[Collection entries]
- - -

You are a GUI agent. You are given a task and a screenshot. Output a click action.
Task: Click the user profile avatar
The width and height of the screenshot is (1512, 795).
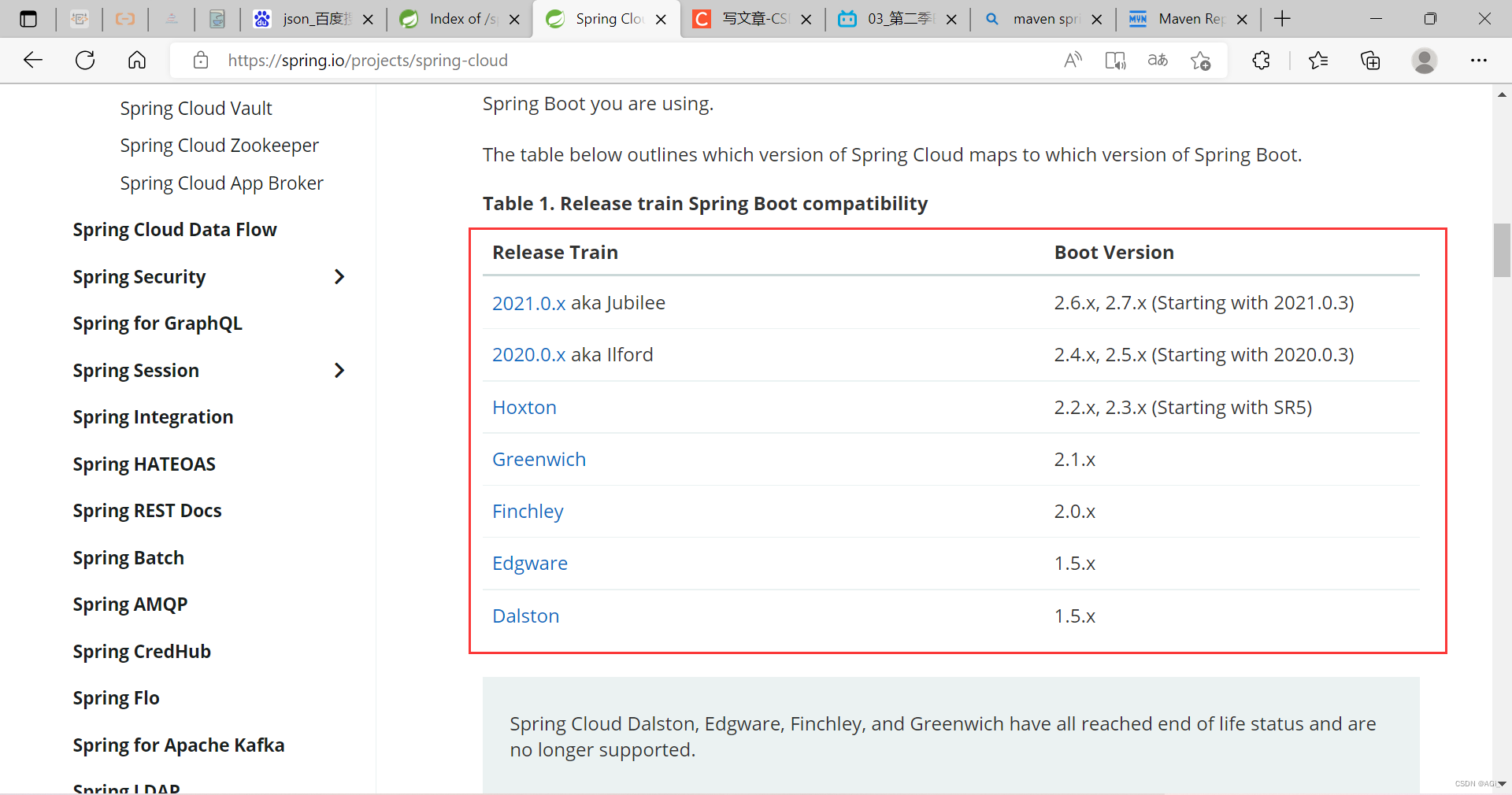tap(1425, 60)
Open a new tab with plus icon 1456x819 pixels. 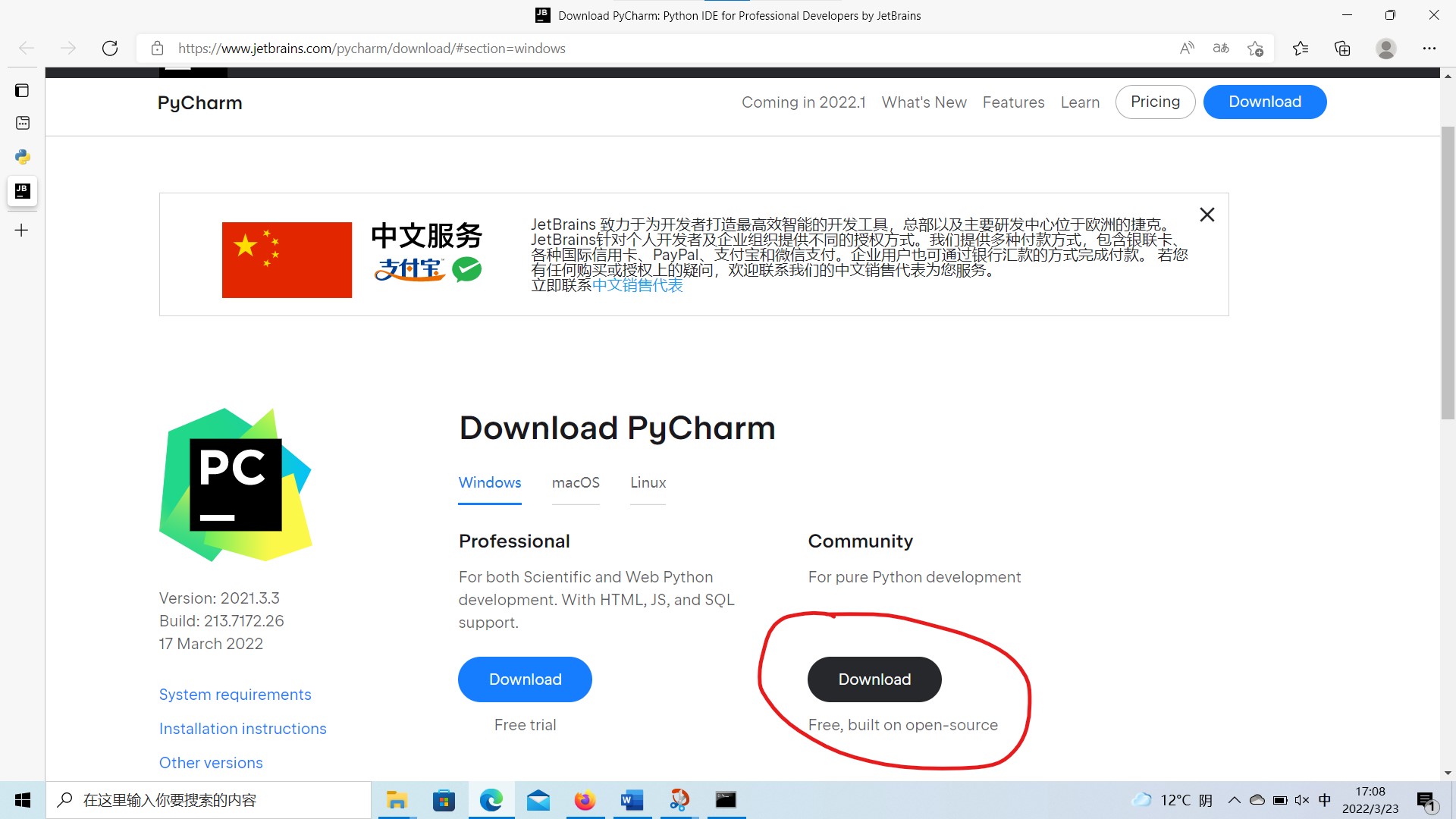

- - -

*Task description*. Print the records above again exactly. Leave out the images.

*Exercise response*.
You are a GUI agent. You are given a task and a screenshot. Output a click action.
Task: Click the user profile avatar
The width and height of the screenshot is (1512, 795).
tap(1425, 60)
Open a new tab with plus icon 1456x819 pixels. 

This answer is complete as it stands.